基于正交试验和Fluent的管翅式换热器结构优化

通过正交试验和数值模拟相结合的方法研究平直翅片管式换热器的换热和流阻特性，以换热系数和压降作为评价指标，用逐个分析各参数对换热和流阻特性的影响以及综合换热评价指标两种评价方法实现对换热器风机风量、翅片间距、厚度和管横纵向间距的优化。结果表明：翅片间距对压降影响最大，管纵向间距对空气侧换热系数影响最大；一种优化组合为风机风量1 450 m³/h、翅片间距2.4 mm、翅片厚度0.38 mm、管横向间距28 mm和纵向间距15 mm，另一种优化组合为风机风量1 700 m³/h、翅片间距2.4 mm、翅片厚度0.38 mm、管横向间距28 mm、纵向间距21 mm；使用优化换热器的冰淇淋机的换热能力比原设备分别提高了5.73%和6.85%。
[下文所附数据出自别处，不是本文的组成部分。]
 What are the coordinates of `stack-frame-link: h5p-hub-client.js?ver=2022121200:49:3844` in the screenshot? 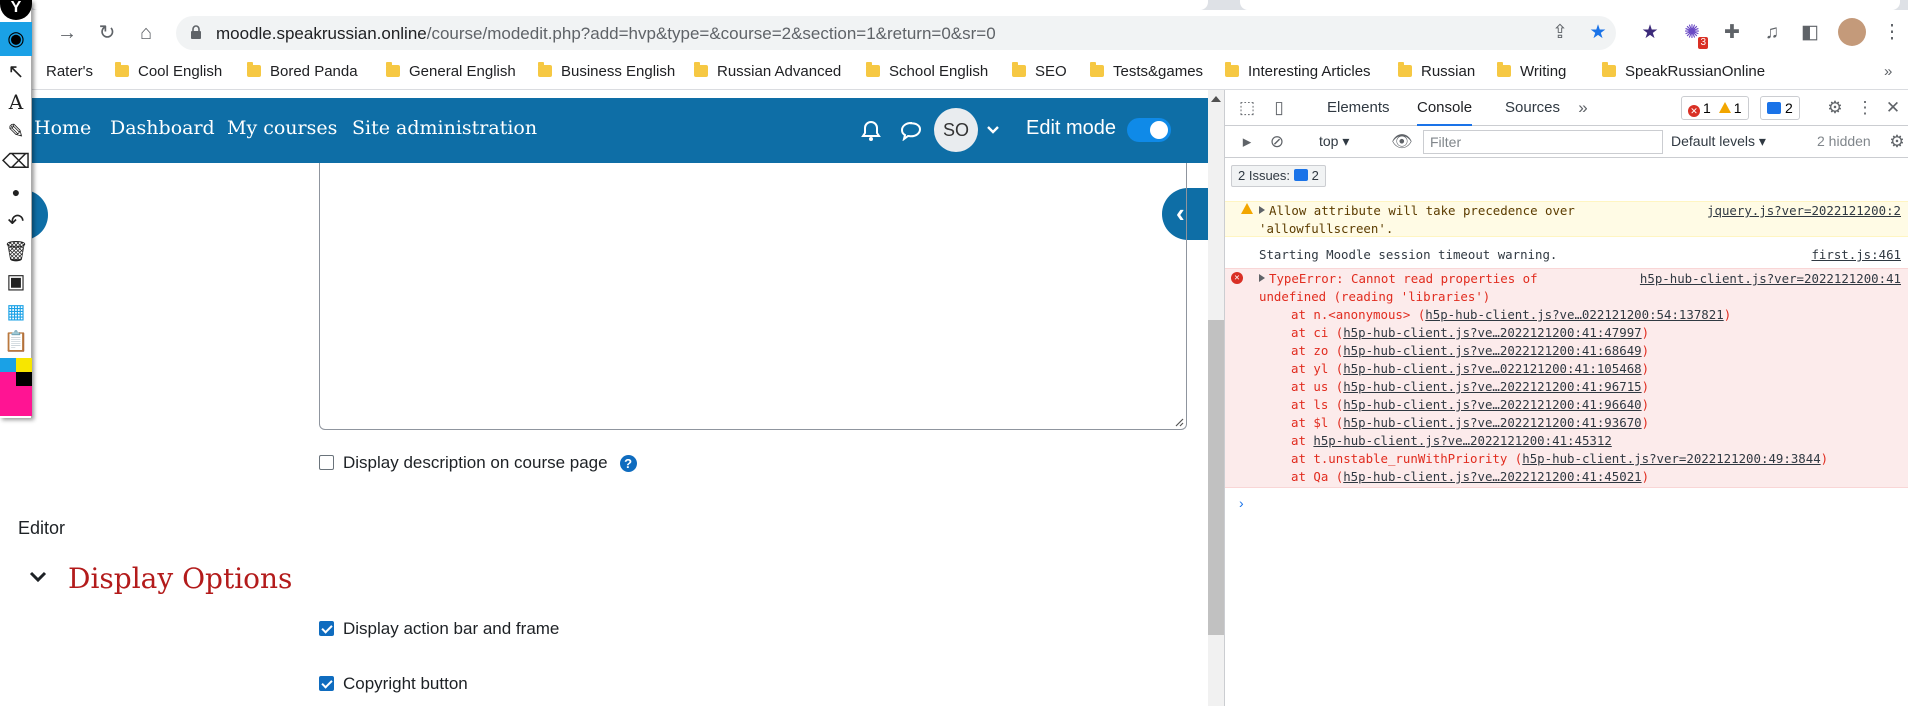 It's located at (1671, 458).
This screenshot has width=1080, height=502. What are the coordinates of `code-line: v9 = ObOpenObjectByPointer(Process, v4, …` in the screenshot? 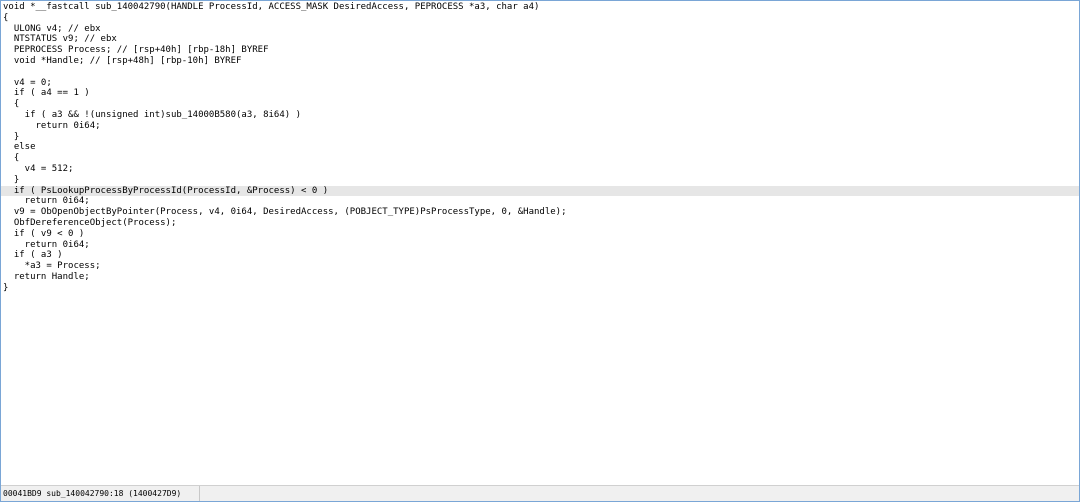 It's located at (540, 212).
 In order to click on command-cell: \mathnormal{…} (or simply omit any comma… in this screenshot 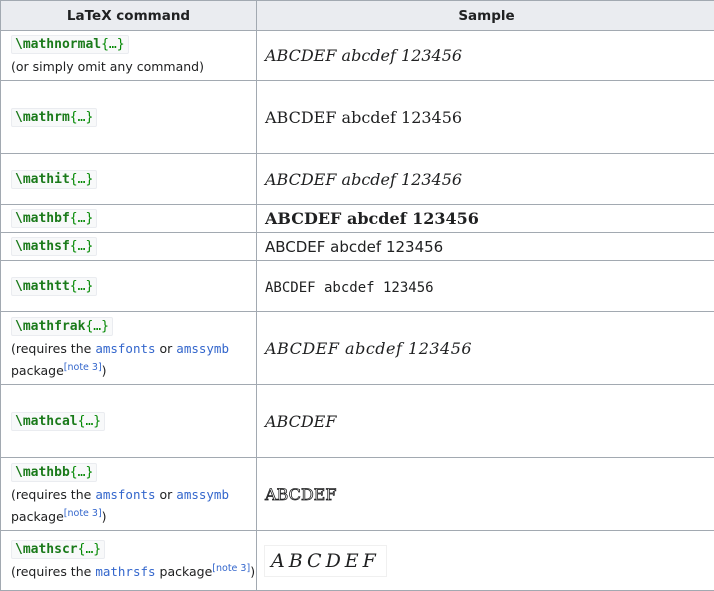, I will do `click(129, 56)`.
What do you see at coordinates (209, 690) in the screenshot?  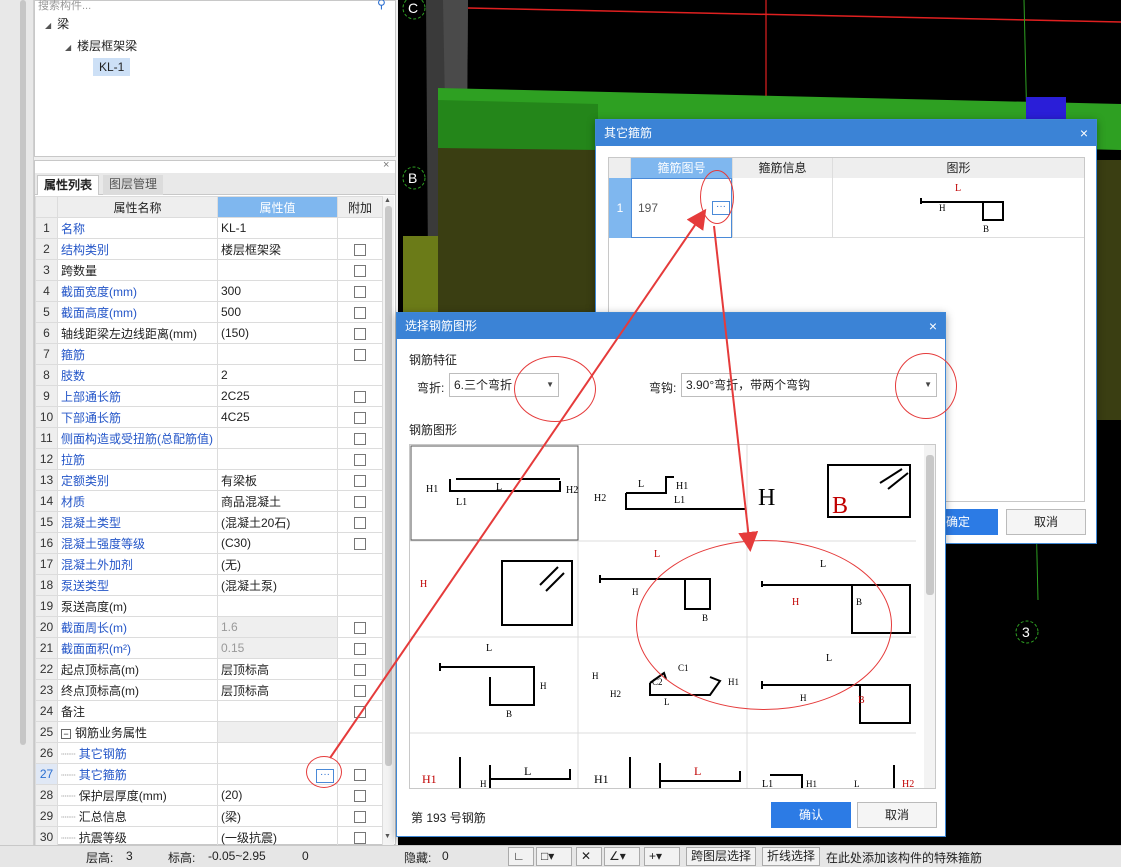 I see `table-row: 23 终点顶标高(m) 层顶标高` at bounding box center [209, 690].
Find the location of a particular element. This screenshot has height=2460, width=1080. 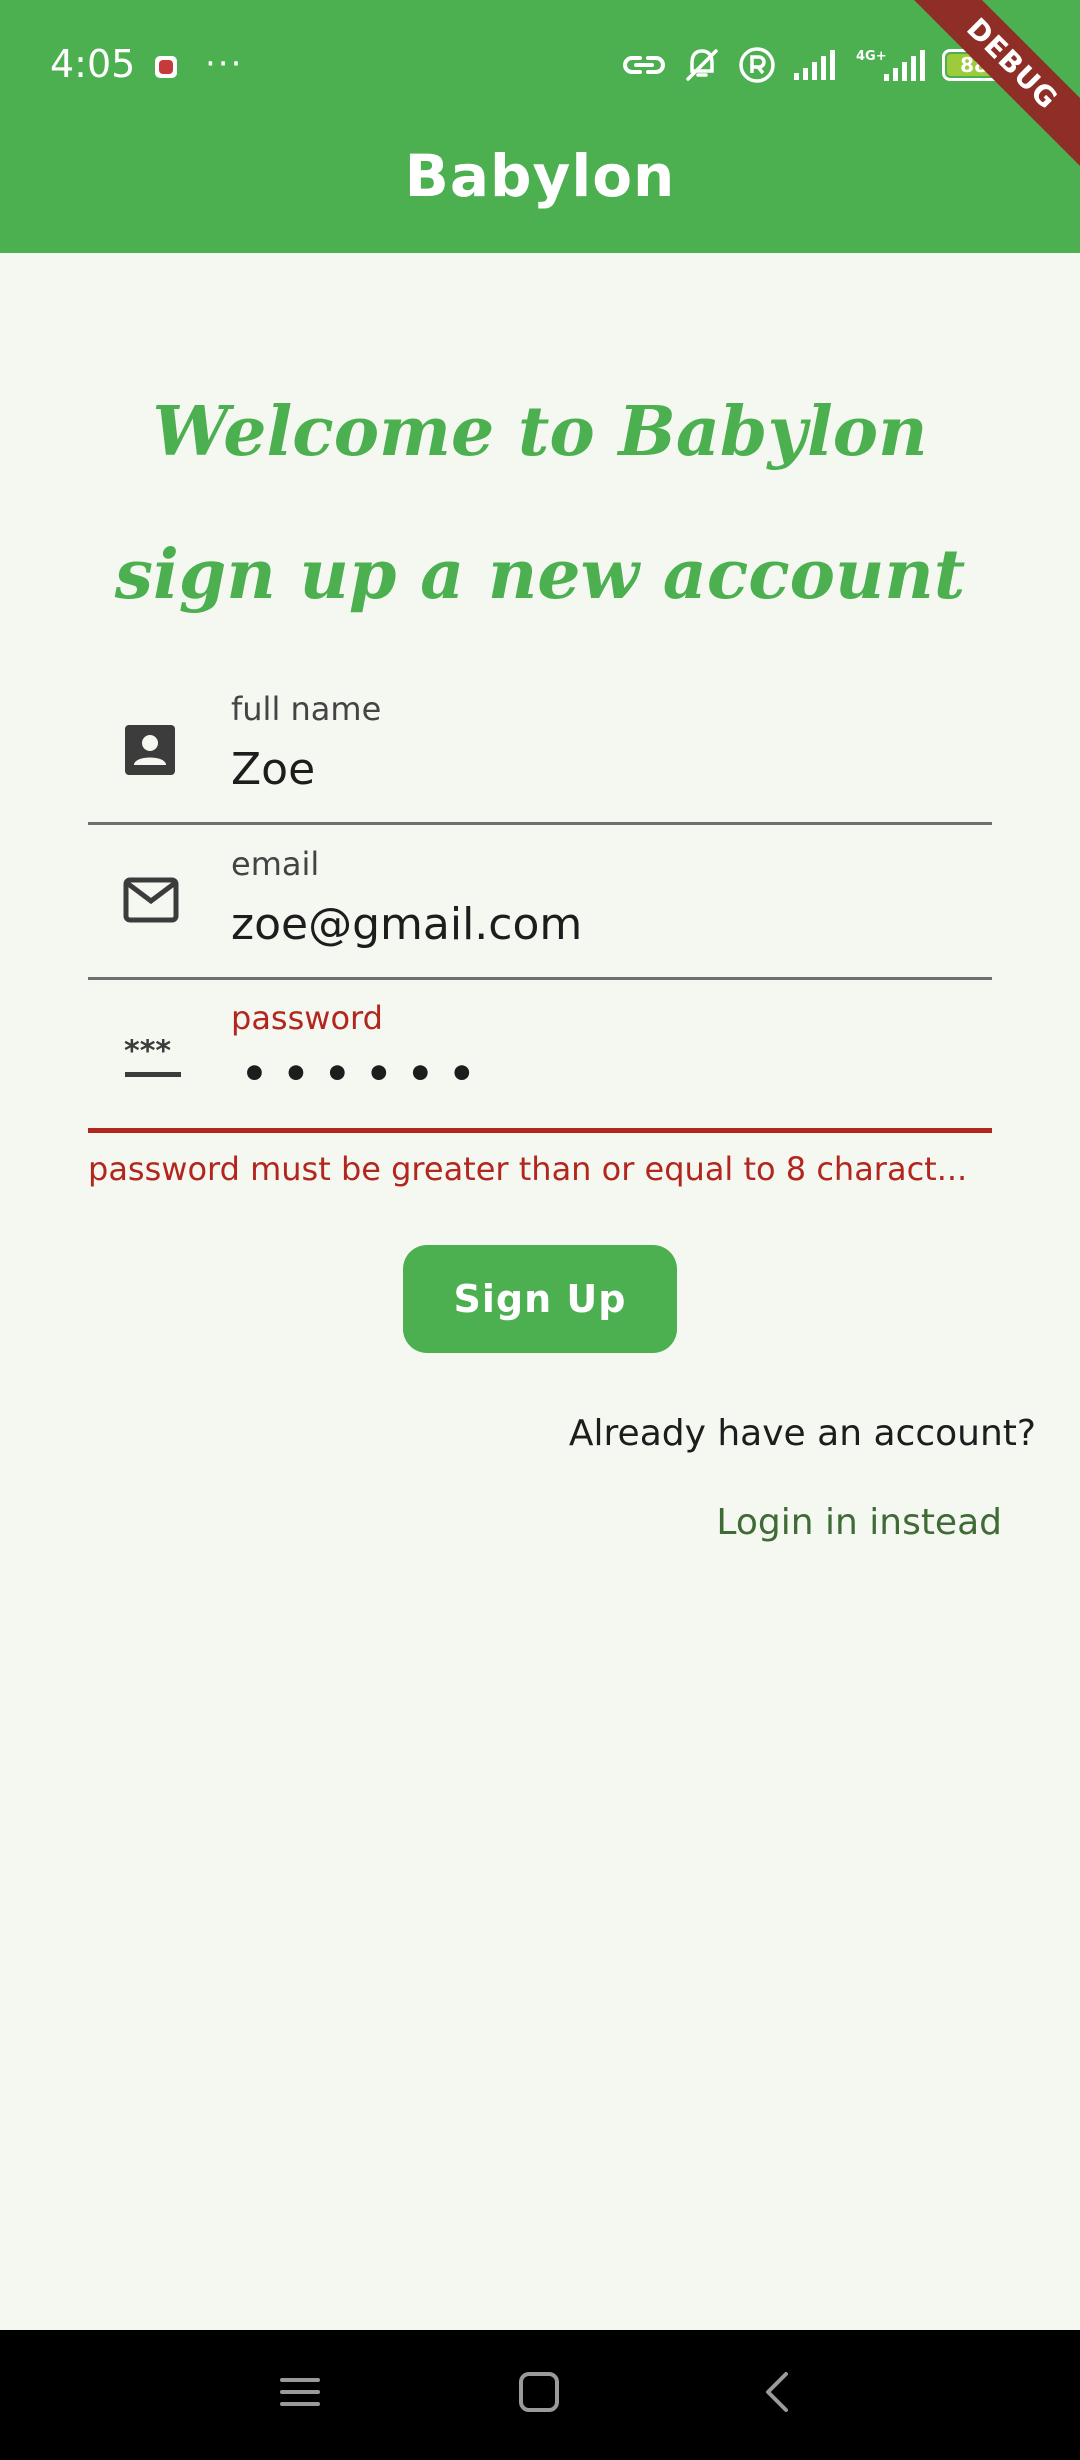

email-input: zoe@gmail.com is located at coordinates (406, 924).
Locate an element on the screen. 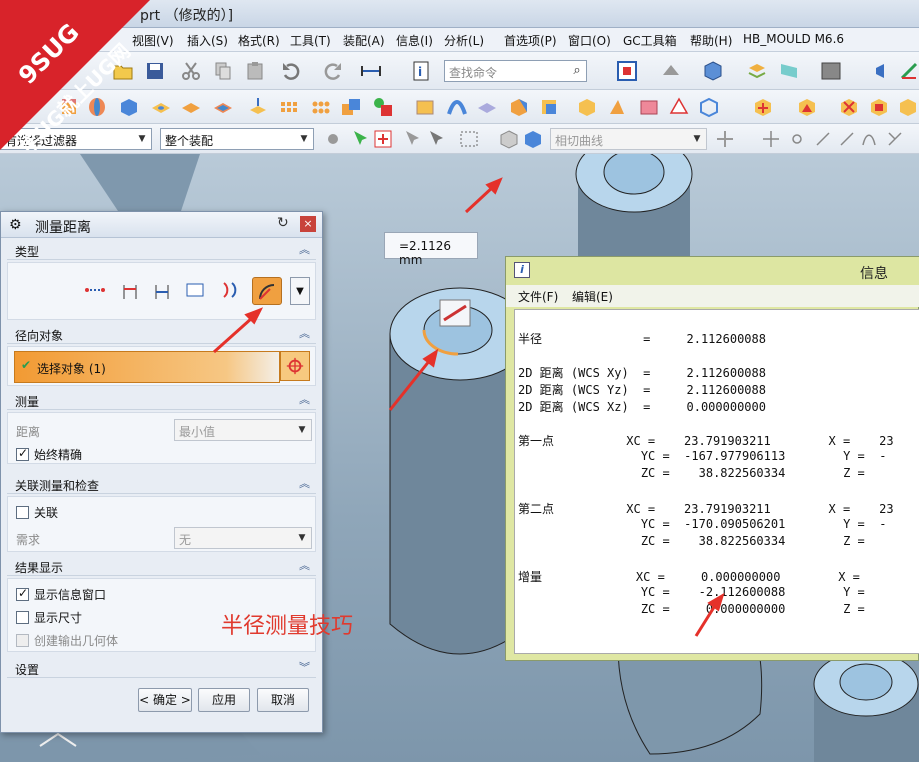  arrow-to-edge is located at coordinates (410, 385).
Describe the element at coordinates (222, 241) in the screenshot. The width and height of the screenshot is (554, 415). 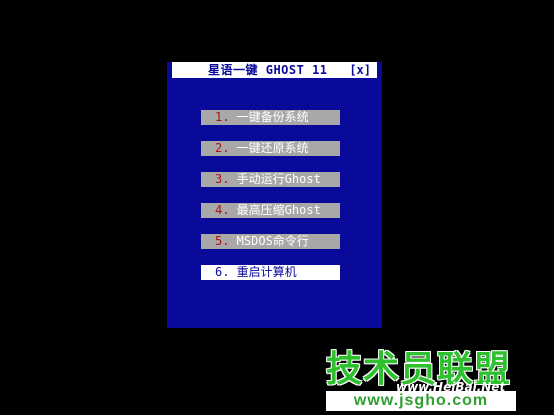
I see `menu-item-number: 5.` at that location.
Structure optimization of a finned-tube heat exchanger based on orthogonal tests and Fluent

Orthogonal tests and numerical simulation have been employed to investigate the heat transfer characteristics and flow resistance of a plate finned-tube heat exchanger, as well as the heat transfer coefficient and pressure drop. By individual analysis of the influence of each parameter on the heat transfer, flow resistance and comprehensive heat transfer evaluation index, this paper use two different approaches to optimize the wind volume of the fan of the heat exchanger, the fin spacing, the fin thickness and the horizontal and vertical spacings. The results show that the fin spacing has the most significant effect on pressure drop, and the vertical spacing between tubes has the greatest effect on the airside heat transfer coefficient. One optimization is a fan air volume of 1 450 m³/h, fin pitch of 2.4 mm, fin thickness of 0.38 mm, transverse spacing of the pipe of 28 mm, and vertical spacing of the pipe of 15 mm; the other optimization is a fan air volume of 1 700 m³/h, fin pitch of 2.4 mm, fin thickness of 0.38 mm, transverse spacing of 28 mm, and vertical spacing of 21 mm. By using the two optimized heat exchangers, the heat transfer capacity of an ice cream machine can be increased by 5.73% and 6.85%, respectively.